Vega and I walked arm in arm back to my room. There was a strange peace in Highthorn Castle. Spring was soaring to life within its tall walls, the scent of flowers on the crisp air stirring my soul as crickets sang their songs in the distance and the sun set on the somehow-perfect day.

“That captain, he’s something, huh?” Vega snickered. “When can we look at wedding gowns? Also, how do you feel about ice swans?”

“Oh great, let me guess. You have the whole event planned?”

“Just need to send out the invitations,” Vega teased, bumping into me as we walked leisurely through an ivy-covered archway that led up the stairs to the Onyx Chambers.

Father offered to move me to his wing of the castle over dinner, but I had insisted on staying where it was familiar.

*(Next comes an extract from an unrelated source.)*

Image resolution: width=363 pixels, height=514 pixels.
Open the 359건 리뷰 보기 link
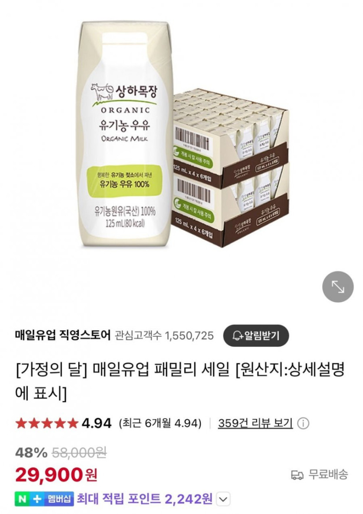click(x=255, y=423)
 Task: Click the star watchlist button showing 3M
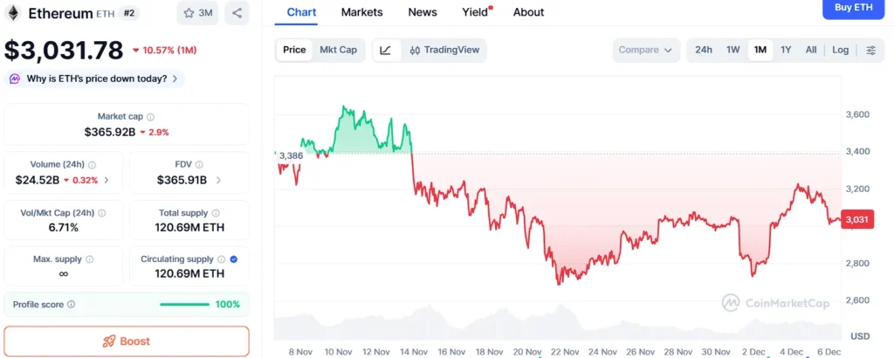[x=198, y=13]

I also needed distance to comb through the whirlwind of thoughts in my mind.

Vega paused at the door of my bedchambers, waiting to go in.

I turned to her.

“Would you mind if I slept alone tonight?” I asked.

Her soft face twisted to hold back a frown.

“Of course,” she answered. “You’ve spent so many nights without me, I’m sure there’s no need for a governess to be close anymore. Or, I suppose, a governess at all.” She offered me a weak smile.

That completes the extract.